Confucianism, the Literati, and Chinese Imperial Traditions

Signs and Symbols

If I visited a Confucian temple, what would I see?

Major Confucian temples are arranged along the same general lines as traditional Buddhist and many CCT temples, all influenced by the plan of the imperial residence. Simple but elegant formality sets the Confucian temples apart from the others. Most Confucian temples greet the outside world through a main gate on the south side of the surrounding outer walls.

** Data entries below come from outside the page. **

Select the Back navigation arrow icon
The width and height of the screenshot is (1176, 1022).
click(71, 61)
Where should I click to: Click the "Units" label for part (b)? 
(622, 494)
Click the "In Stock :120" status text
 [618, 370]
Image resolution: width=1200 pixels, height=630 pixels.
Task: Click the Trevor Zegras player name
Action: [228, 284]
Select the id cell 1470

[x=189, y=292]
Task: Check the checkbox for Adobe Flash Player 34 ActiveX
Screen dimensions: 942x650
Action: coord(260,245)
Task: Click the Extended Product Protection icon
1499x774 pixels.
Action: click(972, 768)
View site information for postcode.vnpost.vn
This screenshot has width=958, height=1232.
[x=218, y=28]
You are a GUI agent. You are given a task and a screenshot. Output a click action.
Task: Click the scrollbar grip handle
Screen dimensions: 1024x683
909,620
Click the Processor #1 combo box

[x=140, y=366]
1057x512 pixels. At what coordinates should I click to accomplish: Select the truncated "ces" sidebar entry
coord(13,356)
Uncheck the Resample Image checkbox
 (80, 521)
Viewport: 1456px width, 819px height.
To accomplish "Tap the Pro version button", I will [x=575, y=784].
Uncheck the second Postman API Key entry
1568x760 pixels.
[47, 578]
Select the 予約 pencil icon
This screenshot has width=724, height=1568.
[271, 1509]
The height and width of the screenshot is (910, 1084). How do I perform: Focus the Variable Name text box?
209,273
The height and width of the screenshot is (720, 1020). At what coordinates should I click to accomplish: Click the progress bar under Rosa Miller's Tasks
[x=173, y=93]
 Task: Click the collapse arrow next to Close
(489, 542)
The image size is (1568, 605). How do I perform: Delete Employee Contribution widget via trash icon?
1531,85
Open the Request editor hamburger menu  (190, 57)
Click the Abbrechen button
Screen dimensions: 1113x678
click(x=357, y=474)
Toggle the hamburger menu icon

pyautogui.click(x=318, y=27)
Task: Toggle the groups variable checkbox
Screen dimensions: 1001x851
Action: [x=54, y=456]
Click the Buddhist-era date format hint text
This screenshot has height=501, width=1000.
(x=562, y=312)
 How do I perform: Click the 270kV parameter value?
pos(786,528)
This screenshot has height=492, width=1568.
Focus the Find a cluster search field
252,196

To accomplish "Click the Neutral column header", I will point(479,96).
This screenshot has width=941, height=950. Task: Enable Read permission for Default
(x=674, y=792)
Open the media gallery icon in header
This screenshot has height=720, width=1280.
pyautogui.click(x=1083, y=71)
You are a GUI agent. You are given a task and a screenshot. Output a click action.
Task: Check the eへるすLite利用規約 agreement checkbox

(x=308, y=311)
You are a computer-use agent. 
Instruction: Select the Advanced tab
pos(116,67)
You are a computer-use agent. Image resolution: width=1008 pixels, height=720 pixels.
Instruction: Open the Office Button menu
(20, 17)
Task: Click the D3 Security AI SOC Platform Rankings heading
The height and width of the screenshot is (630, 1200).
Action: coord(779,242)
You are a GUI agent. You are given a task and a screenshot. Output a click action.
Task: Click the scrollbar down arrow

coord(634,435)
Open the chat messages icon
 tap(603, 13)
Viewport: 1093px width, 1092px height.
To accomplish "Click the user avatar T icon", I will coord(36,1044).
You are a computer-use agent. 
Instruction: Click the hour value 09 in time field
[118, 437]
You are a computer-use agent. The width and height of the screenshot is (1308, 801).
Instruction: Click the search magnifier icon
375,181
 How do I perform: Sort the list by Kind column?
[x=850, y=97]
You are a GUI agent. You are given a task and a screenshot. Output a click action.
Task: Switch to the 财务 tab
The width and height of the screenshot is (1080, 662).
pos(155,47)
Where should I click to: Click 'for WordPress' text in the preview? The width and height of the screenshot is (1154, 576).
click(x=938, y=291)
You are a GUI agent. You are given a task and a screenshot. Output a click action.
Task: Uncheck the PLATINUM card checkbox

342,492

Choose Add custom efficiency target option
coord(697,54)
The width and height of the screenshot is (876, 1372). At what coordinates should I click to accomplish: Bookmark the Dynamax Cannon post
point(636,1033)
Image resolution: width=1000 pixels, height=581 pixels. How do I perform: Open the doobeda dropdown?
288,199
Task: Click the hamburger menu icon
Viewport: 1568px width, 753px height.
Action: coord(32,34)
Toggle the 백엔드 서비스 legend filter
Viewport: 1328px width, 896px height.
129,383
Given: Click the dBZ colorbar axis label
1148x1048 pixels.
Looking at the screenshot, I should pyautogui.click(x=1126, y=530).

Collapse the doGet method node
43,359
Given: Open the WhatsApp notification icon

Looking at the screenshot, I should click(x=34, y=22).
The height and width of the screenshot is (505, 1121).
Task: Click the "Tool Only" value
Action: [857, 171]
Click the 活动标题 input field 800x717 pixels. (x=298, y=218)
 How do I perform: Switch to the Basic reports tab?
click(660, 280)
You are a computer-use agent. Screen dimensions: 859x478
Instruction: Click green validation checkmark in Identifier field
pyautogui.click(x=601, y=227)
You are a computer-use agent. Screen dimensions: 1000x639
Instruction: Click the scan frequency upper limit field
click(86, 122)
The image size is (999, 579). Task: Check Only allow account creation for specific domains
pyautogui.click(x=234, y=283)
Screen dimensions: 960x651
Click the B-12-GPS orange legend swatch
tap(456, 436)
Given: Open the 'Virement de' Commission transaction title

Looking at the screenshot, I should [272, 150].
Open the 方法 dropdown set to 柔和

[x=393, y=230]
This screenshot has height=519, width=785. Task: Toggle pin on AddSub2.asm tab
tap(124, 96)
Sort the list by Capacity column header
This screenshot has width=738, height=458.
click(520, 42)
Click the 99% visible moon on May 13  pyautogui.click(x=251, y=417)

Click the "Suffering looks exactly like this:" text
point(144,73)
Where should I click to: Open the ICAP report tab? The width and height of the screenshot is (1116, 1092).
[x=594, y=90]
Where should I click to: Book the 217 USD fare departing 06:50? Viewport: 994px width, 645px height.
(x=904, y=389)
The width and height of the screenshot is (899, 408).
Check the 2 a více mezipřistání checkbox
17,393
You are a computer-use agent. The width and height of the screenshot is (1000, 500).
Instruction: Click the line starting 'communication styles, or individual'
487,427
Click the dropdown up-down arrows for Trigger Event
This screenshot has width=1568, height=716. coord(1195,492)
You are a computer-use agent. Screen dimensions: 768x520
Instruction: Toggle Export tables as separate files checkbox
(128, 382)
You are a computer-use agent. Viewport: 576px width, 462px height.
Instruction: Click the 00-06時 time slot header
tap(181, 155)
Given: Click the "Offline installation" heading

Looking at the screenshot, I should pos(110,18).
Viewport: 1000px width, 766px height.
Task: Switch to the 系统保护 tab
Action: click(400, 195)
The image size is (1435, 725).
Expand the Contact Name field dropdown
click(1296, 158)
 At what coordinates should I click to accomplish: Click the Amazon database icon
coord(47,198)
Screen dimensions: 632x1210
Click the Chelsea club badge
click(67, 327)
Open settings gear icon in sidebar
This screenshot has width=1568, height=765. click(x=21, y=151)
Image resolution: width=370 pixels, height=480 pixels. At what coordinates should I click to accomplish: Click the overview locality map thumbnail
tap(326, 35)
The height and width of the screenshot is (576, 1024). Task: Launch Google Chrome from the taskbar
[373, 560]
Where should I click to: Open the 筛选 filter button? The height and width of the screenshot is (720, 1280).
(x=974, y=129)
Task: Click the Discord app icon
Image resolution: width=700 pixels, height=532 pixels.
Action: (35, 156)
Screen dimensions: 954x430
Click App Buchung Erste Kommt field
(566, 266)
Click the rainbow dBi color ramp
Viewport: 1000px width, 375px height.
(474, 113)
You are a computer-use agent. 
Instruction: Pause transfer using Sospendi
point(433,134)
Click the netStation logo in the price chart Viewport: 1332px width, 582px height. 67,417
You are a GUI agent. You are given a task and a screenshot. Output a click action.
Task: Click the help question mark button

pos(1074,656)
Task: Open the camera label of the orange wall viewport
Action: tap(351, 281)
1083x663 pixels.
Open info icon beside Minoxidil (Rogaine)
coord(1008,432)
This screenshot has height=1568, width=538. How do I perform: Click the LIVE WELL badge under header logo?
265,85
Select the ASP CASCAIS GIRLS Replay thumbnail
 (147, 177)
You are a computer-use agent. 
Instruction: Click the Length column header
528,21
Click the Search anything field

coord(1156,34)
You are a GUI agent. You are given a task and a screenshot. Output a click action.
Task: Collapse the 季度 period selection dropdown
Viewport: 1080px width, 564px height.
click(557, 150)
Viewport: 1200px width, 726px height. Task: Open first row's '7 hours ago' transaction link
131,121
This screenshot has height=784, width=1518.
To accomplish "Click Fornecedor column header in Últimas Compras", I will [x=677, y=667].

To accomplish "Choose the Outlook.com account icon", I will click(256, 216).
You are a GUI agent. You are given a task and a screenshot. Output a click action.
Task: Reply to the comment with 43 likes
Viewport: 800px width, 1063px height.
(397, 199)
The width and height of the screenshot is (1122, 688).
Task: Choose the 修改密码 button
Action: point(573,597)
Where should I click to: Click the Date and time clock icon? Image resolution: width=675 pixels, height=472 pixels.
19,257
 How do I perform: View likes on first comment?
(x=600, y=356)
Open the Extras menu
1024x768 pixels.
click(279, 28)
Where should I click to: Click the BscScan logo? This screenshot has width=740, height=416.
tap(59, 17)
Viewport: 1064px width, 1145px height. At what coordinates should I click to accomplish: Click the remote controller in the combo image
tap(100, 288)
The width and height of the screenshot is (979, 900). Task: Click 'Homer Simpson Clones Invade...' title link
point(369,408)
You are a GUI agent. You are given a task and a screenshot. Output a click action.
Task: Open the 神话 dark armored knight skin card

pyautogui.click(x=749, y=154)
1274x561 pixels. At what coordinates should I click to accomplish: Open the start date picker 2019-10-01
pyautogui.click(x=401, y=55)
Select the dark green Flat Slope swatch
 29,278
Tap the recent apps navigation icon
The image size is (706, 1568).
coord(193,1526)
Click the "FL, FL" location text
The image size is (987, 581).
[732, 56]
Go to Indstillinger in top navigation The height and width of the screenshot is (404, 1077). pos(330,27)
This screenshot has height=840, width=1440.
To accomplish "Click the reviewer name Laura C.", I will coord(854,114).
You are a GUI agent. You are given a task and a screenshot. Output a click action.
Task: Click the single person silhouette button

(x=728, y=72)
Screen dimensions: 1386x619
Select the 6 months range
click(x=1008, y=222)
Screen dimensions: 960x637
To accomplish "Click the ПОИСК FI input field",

Here is what you would see if you visited the Confucian temple in Taipei, Taiwan, whose plan is unique by reason of local tradition. Through either the eastern or western portals, you enter a garden with a pond. The high walls recall the Master’s parable comparing great teachings to unscalable ramparts that preserve the building’s secrecy, so that one must work to gain entry through the door. From there you pass through doors on either side of the main gate into a forecourt that offers further opportunity to shift mental gears before approaching the heart of the temple. Local tradition has it that there the main south gate must remain closed to all but those scoring highest on imperial exams. Since no one from the region ever achieved that rank, the south gate remains closed except for special occasions. Walking northward you pass through the Gate of Rites into the main courtyard, surrounded by rooms built into the outer walls. Immediately inside the inner gate you find yourself in one or another of the temple’s study rooms.